Consumer inflation eased to 7.3 percent in June, but fears of a spike in food prices if there is below average rainfall will probably prompt the central bank to hold its key interest rates steady at its next meeting on August 5.

China's factories spring to life as global trade reawakens

Activity in China's vast factory sector expanded at the fastest pace in 27 months in July, while industry surveys across Asia showed a pick up in export orders that hinted at a long-awaited revival in global trade.

China's official manufacturing purchasing managers' index (PMI) rose to 51.7 in July - the strongest since April 2012 and up from 51 in June, the National Bureau of Statistics said on Friday. Economists had expected a reading of 51.4.

The upbeat result was echoed in the HSBC/Markit China measure of manufacturing which climbed to an 18-month peak of 51.7, from June's 50.7. Anything above 50 in these surveys separates growth from contraction.

The reports added to evidence that Beijing's stimulus measures were gaining traction in the world's second-largest economy, and followed news that growth in the United States had rebounded from a winter lull.
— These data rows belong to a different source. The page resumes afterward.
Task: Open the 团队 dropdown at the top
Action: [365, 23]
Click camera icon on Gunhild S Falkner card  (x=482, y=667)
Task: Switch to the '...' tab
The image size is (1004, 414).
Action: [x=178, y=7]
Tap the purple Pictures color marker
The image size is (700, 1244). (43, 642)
"Taken literally, these PMIs signal an exceptionally strong start for third quarter growth in China," said Annette Beacher, head of Asia-Pacific research at TD Securities in Singapore.

"Each time the PMIs have printed around 51 to 52 in recent years, annual economic growth peaked at around 8 percent in the same quarter, and so we pencil that in as a starting point."

ORDERS FLOOD IN

China was not alone in scenting better times ahead.
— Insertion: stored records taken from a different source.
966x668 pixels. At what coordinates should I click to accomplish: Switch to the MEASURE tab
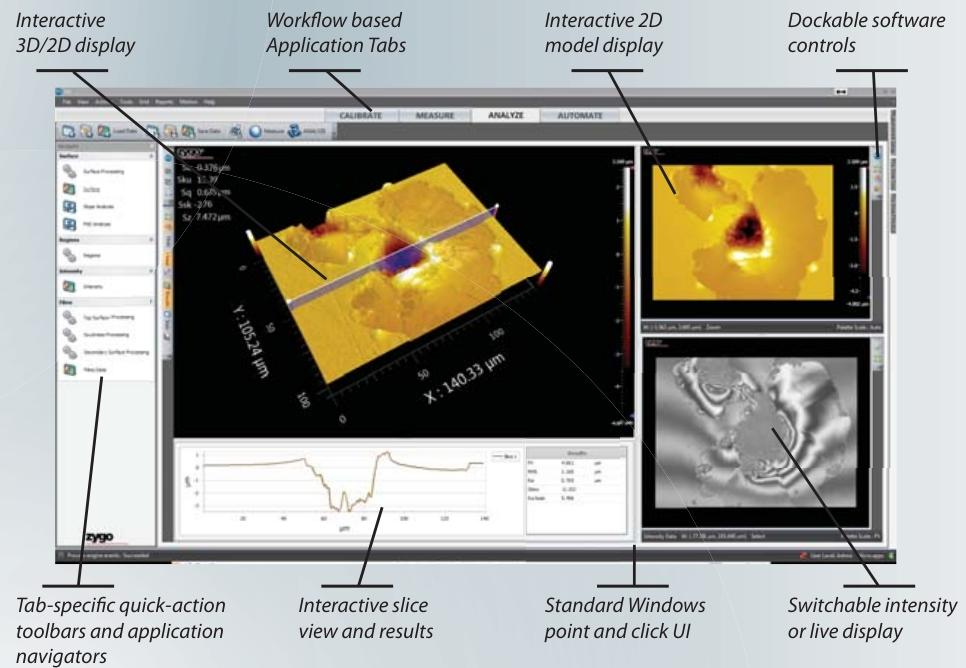pos(435,116)
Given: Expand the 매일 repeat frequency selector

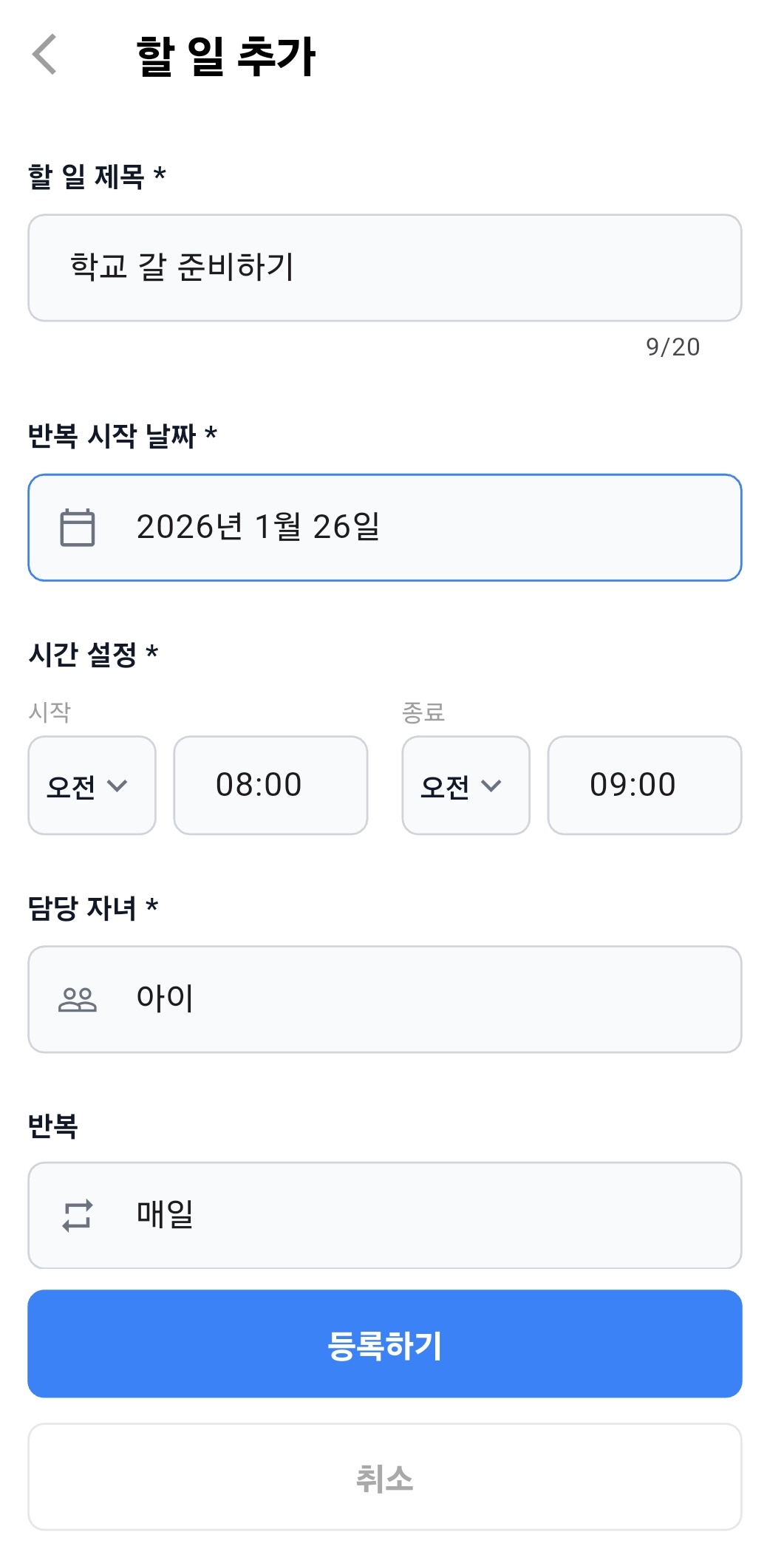Looking at the screenshot, I should [x=385, y=1215].

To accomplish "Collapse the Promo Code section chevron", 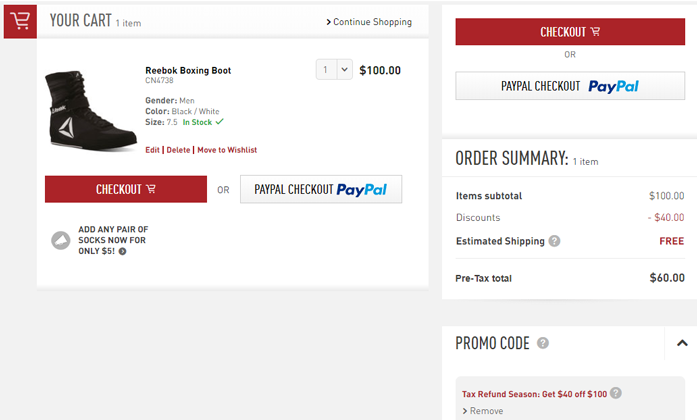I will (x=681, y=343).
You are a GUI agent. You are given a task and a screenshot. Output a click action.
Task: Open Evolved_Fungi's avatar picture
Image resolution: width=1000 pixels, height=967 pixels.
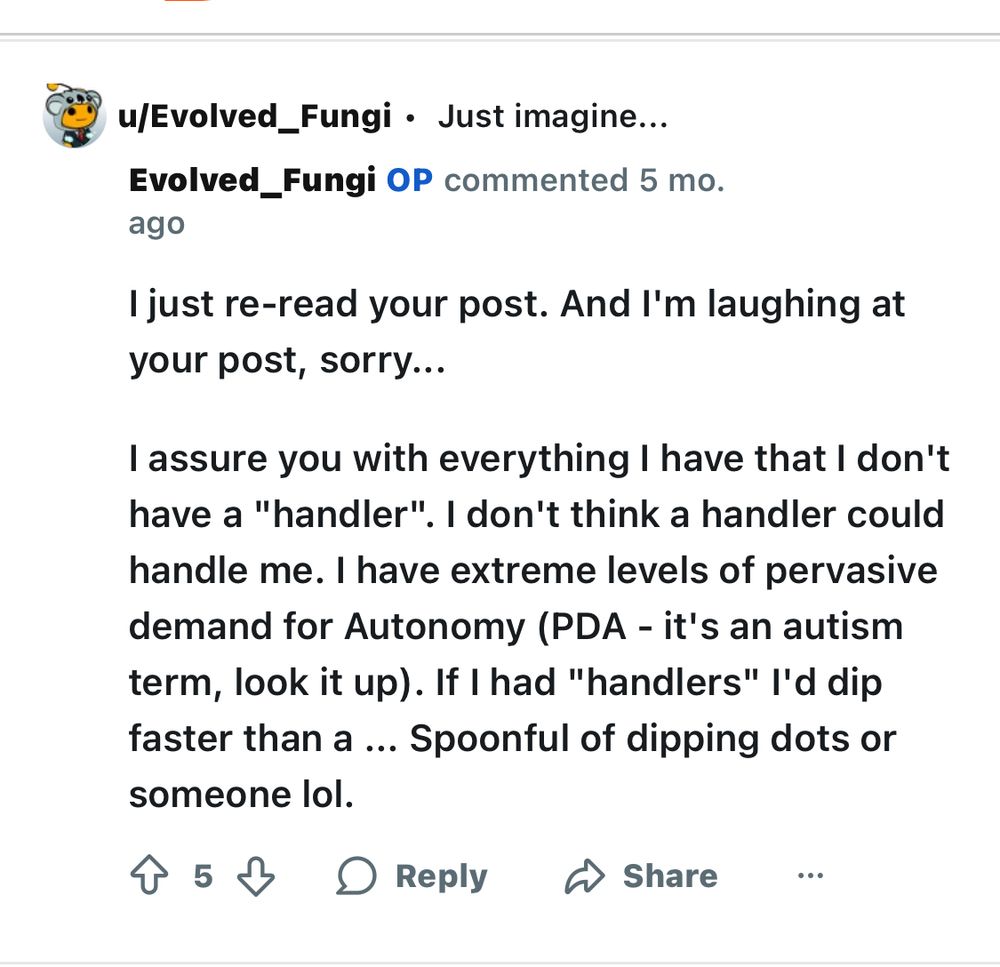(x=76, y=114)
India's factory activity expanded at its fastest pace in 17 months in July as firms responded to burgeoning new orders by increasing output.

The HSBC PMI, compiled by Markit, rose to 53.0 in July from 51.5 in June, its highest since February 2013.
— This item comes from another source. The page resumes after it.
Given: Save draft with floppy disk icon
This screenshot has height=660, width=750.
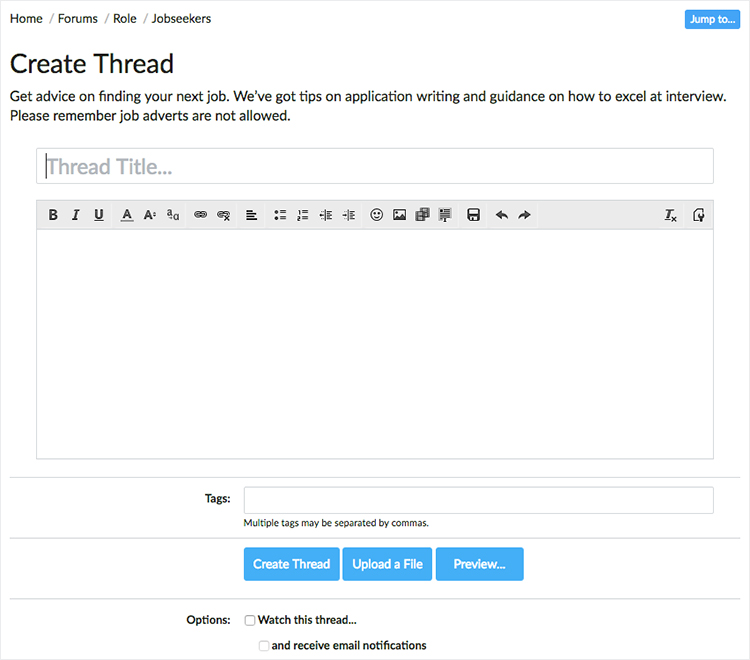Looking at the screenshot, I should pos(474,215).
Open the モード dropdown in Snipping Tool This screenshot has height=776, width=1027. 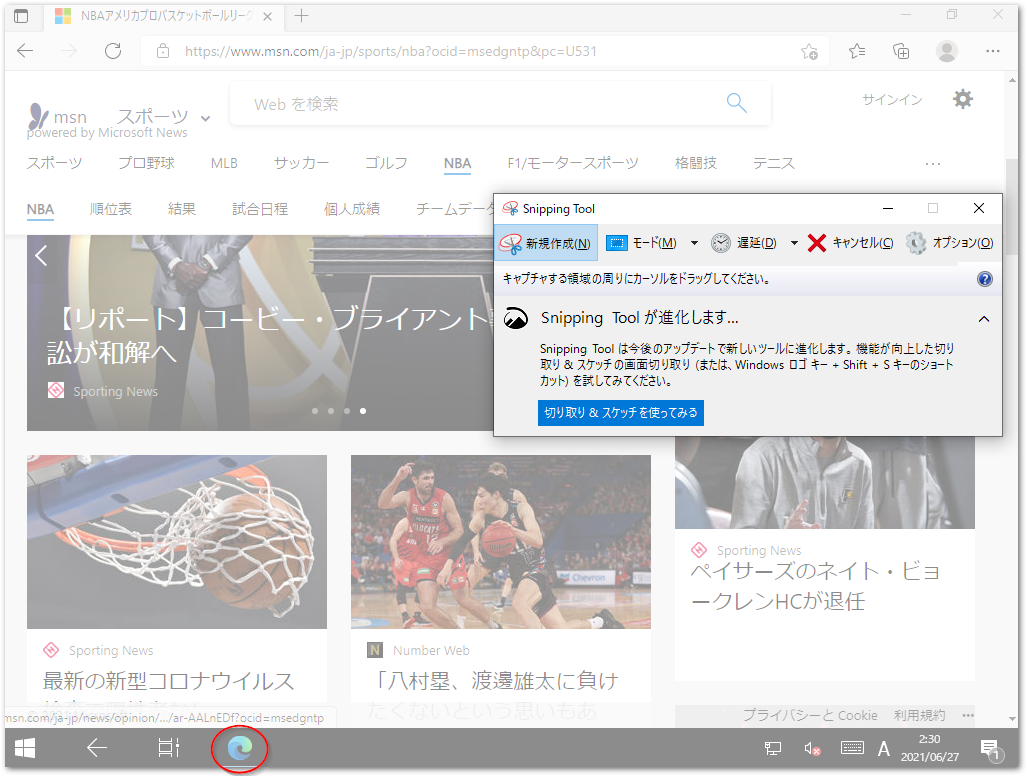coord(650,242)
"A flood of new orders from both domestic and external sources has led to a surge in activity," said Frederic Neumann, co-head of Asian economic research at HSBC.

"Details within the survey show that all monitored categories witnessed a rise in output and order flows."

Adding to the promising omens for global trade, South Korea reported exports to the United States expanded by over 19 percent in July, the fastest clip in nine months.

Taiwanese manufacturers, who do much of the work on Apple's iPhones, reported a robust improvement in overall business conditions in July, with output, total new orders and new export orders rising sharply.

All of which helped offset a disappointing reading from Japan, which has been struggling to recover from a tax-induced slump in consumer spending.

The final Markit/JMMA Japan Manufacturing Purchasing Managers Index (PMI) fell to a seasonally adjusted 50.5 in July, from a preliminary reading of 50.8 and a final 51.5 in June.

In a brighter sign, new export orders grew for the first time in four months, albeit modestly. Policymakers have been counting on an export rebound to help ease the pain from the sales tax hike, but shipments have been stubbornly weak.

PARSING PAYROLLS

For global financial markets, the quickening pulse in Asian trade was a welcome diversion from conflict in the Middle East and Ukraine, as well as Argentina's latest brush with default.

The U.S. factory survey from the Institute for Supply Management (ISM) due later Friday is also expected to tick up to 56.0 in July, which would be the best reading so far this year.

It will be preceded by the ever-influential U.S. payrolls report for July which analysts expect will show another healthy gain of 233,000 net new jobs.

The unemployment rate is seen holding at 6.1 percent, which might be welcomed by investors worried that further tightening in the labour market might lead the Federal Reserve to lift interest rates earlier than otherwise.

Those concerns were inflamed on Thursday when data showed U.S. labour costs rose by the most in more than 5-1/2 years during the second quarter.

They also got some of the blame for a sell off on Wall Street that saw the S&P 500 suffer its biggest daily loss since April.